I would like to do the following:
class A(object): pass
a = A()
a.__int__ = lambda self: 3
i = int(a)
Unfortunately, this throws:
Traceback (most recent call last):
File "<stdin>", line 1, in <module>
TypeError: int() argument must be a string or a number, not 'A'
This only seems to work if I assign the "special" method to the class A instead of an instance of it. Is there any recourse?
One way I thought of was:
def __int__(self):
# No infinite loop
if type(self).__int__.im_func != self.__int__.im_func:
return self.__int__()
raise NotImplementedError()
But that looks rather ugly.
Thanks.
Python always looks up special methods on the class, not the instance (except in the old, aka "legacy", kind of classes -- they're deprecated and have gone away in Python 3, because of the quirky semantics that mostly comes from looking up special methods on the instance, so you really don't want to use them, believe me!-).
To make a special class whose instances can have special methods independent from each other, you need to give each instance its own class -- then you can assign special methods on the instance's (individual) class without affecting other instances, and live happily ever after.

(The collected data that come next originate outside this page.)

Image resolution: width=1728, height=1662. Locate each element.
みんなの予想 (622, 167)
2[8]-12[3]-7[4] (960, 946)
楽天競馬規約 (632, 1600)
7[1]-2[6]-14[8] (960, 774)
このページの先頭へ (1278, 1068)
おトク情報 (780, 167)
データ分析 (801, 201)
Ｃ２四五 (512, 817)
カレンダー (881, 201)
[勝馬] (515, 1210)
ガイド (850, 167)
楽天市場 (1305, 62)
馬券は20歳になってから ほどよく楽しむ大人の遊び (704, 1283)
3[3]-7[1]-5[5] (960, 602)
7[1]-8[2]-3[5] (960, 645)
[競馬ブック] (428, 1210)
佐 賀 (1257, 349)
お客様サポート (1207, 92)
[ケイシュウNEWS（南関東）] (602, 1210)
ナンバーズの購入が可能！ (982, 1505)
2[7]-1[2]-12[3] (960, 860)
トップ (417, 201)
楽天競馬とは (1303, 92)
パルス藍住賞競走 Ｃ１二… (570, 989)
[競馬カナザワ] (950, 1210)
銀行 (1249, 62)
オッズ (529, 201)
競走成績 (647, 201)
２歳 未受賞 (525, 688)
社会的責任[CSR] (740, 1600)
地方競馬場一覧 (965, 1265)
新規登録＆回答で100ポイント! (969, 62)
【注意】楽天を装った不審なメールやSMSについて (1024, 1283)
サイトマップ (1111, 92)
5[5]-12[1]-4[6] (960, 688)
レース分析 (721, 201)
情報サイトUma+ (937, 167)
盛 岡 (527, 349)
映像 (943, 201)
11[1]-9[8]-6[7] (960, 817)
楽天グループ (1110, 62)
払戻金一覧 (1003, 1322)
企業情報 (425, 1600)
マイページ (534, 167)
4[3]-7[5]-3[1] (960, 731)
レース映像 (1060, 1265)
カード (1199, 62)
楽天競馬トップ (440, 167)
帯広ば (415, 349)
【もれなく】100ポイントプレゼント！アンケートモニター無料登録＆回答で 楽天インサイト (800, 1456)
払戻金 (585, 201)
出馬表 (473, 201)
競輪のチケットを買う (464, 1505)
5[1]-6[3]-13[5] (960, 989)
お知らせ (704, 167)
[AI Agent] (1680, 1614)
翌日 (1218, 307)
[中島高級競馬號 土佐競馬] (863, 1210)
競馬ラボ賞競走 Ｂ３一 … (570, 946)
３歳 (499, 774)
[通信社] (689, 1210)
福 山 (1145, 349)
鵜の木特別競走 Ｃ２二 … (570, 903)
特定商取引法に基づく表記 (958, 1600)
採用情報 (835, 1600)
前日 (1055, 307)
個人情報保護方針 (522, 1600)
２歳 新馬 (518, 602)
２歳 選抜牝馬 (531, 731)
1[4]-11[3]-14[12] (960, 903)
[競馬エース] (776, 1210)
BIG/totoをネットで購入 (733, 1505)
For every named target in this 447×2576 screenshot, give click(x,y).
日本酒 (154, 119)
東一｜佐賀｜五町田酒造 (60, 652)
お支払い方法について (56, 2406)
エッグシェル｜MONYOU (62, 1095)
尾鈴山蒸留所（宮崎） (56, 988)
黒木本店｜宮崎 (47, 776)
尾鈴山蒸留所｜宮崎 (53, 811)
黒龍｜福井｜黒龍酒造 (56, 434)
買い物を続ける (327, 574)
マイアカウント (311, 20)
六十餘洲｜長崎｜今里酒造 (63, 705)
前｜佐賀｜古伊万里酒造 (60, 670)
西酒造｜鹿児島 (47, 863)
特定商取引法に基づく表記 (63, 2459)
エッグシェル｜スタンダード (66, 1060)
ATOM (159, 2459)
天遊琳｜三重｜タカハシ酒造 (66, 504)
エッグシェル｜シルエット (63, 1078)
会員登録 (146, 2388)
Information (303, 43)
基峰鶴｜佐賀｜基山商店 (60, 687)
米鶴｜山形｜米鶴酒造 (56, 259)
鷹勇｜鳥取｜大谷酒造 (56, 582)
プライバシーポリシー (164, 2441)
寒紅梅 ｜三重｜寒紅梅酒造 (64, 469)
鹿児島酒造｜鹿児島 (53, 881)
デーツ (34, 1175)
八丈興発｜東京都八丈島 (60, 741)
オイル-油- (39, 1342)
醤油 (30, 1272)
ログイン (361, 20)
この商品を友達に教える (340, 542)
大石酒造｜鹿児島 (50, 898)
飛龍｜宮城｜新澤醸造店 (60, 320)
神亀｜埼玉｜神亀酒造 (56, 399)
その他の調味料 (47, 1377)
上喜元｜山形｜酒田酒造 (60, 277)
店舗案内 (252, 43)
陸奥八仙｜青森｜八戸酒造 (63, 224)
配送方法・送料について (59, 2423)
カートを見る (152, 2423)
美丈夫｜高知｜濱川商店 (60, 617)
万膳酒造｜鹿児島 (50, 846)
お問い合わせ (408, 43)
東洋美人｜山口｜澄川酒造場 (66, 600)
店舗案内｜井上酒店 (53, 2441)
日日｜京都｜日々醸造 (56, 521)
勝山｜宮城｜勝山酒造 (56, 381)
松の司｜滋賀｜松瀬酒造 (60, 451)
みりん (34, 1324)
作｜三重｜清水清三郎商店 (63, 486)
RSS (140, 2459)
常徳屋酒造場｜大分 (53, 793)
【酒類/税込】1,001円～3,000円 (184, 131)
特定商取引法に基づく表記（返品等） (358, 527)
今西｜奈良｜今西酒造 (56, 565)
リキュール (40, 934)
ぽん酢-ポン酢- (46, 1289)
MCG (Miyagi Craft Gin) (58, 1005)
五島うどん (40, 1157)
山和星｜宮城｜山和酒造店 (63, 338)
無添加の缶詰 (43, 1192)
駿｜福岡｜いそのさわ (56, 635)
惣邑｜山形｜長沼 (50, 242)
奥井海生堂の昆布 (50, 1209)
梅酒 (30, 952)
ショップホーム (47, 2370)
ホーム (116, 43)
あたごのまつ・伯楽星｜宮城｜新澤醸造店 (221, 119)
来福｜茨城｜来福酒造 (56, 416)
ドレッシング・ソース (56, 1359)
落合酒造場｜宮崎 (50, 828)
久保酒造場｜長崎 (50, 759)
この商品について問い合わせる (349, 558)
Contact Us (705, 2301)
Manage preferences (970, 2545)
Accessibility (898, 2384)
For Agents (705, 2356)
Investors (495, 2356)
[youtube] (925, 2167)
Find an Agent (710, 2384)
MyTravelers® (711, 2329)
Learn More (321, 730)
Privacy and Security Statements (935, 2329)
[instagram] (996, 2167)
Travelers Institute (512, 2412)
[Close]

If you want to make it look like you're assigning to an attribute the instance, while actually assigning to an attribute of the individualized per-instance class, you can get that with a special __setattr__ implementation, of course.
Here's the simple case, with explicit "assign to class" syntax:
>>> class Individualist(object):
... def __init__(self):
... self.__class__ = type('GottaBeMe', (self.__class__, object), {})
...
>>> a = Individualist()
>>> b = Individualist()
>>> a.__class__.__int__ = lambda self: 23
>>> b.__class__.__int__ = lambda self: 42
>>> int(a)
23
>>> int(b)
42
>>>
and here's the fancy version, where you "make it look like" you're assigning the special method as an instance attribute (while behind the scene it still goes to the class of course):
>>> class Sophisticated(Individualist):
... def __setattr__(self, n, v):
... if n[:2]=='__' and n[-2:]=='__' and n!='__class__':
... setattr(self.__class__, n, v)
... else:
... object.__setattr__(self, n, v)
...
>>> c = Sophisticated()
>>> d = Sophisticated()
>>> c.__int__ = lambda self: 54
>>> d.__int__ = lambda self: 88
>>> int(c)
54
>>> int(d)
88
The only recourse that works for new-style classes is to have a method on the class that calls the attribute on the instance (if it exists):
class A(object):
def __int__(self):
if '__int__' in self.__dict__:
return self.__int__()
raise ValueError
a = A()
a.__int__ = lambda: 3
int(a)
Note that a.__int__ will not be a method (only functions that are attributes of the class will become methods) so self is not passed implicitly.
I have nothing to add about the specifics of overriding __int__. But I noticed one thing about your sample that bears discussing.
When you manually assign new methods to an object, "self" is not automatically passed in. I've modified your sample code to make my point clearer:
class A(object): pass
a = A()
a.foo = lambda self: 3
a.foo()
If you run this code, it throws an exception because you passed in 0 arguments to "foo" and 1 is required. If you remove the "self" it works fine.
Python only automatically prepends "self" to the arguments if it had to look up the method in the class of the object and the function it found is a "normal" function. (Examples of "abnormal" functions: class methods, callable objects, bound method objects.) If you stick callables in to the object itself they won't automatically get "self".
If you want self there, use a closure.